WHAT THE TASK ASKS: After locating the line containing "The height and width of the screenshot is (1080, 1920).", transcribe that line and all following lines exactly, stopping only at the end of the records.

"""

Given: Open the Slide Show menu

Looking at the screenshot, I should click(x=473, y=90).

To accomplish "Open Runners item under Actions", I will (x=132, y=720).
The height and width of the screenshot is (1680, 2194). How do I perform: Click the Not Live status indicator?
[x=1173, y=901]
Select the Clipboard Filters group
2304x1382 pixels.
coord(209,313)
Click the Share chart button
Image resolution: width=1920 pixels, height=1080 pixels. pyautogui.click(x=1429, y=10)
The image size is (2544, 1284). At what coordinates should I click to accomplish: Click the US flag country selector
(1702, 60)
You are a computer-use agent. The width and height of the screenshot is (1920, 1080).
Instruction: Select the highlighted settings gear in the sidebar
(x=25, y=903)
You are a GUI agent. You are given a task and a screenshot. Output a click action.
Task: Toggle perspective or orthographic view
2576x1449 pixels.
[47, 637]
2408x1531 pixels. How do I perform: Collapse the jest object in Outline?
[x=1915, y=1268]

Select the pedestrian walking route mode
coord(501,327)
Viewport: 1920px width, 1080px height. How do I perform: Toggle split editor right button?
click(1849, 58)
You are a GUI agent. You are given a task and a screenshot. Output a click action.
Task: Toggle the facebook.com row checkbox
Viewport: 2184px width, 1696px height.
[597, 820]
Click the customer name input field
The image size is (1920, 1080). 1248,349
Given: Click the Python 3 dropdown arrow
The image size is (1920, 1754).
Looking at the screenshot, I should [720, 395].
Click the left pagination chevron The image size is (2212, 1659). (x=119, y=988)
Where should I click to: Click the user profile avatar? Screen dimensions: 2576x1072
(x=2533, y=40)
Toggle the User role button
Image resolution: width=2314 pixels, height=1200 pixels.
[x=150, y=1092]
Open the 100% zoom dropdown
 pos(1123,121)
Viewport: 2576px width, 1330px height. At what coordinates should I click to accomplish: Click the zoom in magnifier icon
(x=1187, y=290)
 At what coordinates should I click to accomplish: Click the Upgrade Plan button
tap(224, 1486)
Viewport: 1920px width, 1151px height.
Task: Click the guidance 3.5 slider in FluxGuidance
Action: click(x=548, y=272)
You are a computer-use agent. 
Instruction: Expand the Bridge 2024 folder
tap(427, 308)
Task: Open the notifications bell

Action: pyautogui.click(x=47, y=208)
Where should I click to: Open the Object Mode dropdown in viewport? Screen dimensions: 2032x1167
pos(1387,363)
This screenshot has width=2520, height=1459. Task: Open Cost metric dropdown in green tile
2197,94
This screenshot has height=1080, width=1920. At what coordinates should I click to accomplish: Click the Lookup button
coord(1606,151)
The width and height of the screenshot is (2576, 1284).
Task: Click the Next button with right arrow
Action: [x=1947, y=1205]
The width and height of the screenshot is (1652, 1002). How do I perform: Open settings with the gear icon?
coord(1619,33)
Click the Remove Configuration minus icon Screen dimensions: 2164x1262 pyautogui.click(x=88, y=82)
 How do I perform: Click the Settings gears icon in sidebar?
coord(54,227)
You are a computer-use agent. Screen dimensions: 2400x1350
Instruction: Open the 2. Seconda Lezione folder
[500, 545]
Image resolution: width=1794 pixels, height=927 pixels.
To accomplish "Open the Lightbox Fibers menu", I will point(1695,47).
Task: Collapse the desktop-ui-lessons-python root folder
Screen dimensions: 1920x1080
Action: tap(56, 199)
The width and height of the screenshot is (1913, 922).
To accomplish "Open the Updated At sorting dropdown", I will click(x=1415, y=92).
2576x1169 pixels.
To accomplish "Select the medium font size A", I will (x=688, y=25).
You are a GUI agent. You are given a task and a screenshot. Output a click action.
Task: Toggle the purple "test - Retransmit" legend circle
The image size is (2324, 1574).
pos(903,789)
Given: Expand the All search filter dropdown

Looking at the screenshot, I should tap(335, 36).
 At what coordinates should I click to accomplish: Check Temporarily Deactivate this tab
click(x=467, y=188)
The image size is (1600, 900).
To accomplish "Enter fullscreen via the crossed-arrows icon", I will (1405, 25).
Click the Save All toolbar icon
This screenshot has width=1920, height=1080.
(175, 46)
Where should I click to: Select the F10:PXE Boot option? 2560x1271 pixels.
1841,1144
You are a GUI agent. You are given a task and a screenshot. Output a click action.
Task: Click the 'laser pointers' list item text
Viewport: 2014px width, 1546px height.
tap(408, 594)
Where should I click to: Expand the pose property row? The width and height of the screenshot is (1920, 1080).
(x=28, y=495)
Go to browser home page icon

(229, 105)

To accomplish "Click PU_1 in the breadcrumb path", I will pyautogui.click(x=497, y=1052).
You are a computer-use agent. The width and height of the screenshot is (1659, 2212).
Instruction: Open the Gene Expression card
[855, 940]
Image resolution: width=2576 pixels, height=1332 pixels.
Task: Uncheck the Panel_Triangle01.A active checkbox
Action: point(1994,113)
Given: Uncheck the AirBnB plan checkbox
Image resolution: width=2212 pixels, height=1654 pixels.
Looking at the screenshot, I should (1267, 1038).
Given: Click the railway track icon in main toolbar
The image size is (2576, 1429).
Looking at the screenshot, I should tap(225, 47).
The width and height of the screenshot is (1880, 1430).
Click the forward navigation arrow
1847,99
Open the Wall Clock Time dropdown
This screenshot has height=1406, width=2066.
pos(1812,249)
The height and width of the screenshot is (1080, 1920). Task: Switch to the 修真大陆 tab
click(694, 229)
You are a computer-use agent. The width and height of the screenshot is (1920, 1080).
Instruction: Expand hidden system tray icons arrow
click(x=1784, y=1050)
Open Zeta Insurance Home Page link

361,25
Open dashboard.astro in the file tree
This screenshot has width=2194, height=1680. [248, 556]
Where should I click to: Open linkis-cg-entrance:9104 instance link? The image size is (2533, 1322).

"""

WRITTEN ANSWER:
The height and width of the screenshot is (1080, 1920). Task: Switch to the 修真大陆 tab
click(694, 229)
You are a computer-use agent. The width and height of the screenshot is (1920, 1080).
Instruction: Expand hidden system tray icons arrow
click(x=1784, y=1050)
Open Zeta Insurance Home Page link

361,25
Open dashboard.astro in the file tree
This screenshot has width=2194, height=1680. [248, 556]
Where should I click to: Open linkis-cg-entrance:9104 instance link? The image size is (2533, 1322).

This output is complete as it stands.